And I'll just remind you that they're always making changes, hopefully, for the betterment of their platform, inclusive of games. And when you look at Q1, they did so, and we saw growth on the ecosystem.
In Q2, we saw some decline notably for live games, but we're also seeing some uptick on new games. So what we're focused on is delivering a great second half of Ville games for the back half of the year, inclusive of The Ville, which I've mentioned before has already hit over 6 million DAUs.
We have ChefVille coming out in just a few weeks, and FarmVille coming out later this year. So we've got a great lineup of titles.

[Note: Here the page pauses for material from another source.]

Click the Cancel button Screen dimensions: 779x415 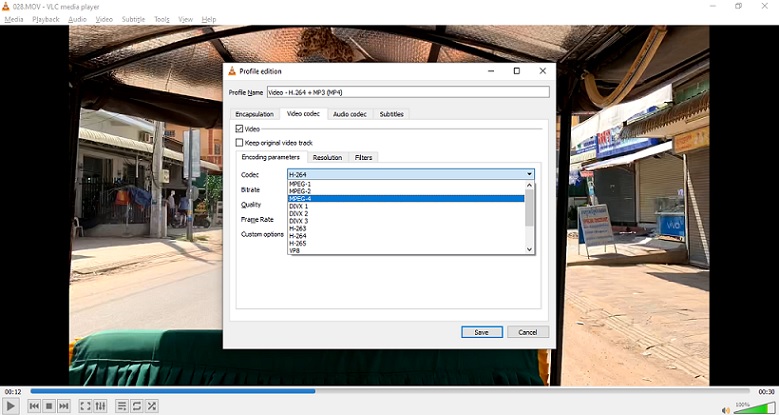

And by the way, one additional title, as Mark alluded to, that we didn't mention, too. So we're focused on continuing to invest in our core games and bringing out some great new Ville games for the back half of the year.
Operator
Our next question comes from Doug Creutz of Cowen and Company.
Douglas Creutz - Cowen and Company, LLC, Research Division
I wonder if you could talk about what the bookings contribution was from Zynga.com in the quarter? And then just clarify, since it is on Facebook credits, is that counted in with your Facebook bookings, or your non-Facebook bookings?
David M. Wehner
Yes, that is counted in our Facebook bookings given that it is on Facebook credit, so we don't breakout bookings related to Zynga.com.
Douglas Creutz - Cowen and Company, LLC, Research Division
And can you give any color about -- is it becoming meaningful yet, or is it still sort of not meaningful in the context of a larger bookings number?
David M. Wehner
I think at this point, we're not breaking out any color around that.
John Schappert
What I will add Doug, though, is that Zynga.com remains an open beta. So we launched it earlier this year, and we continue to take player feedback, take that feedback and launch new features.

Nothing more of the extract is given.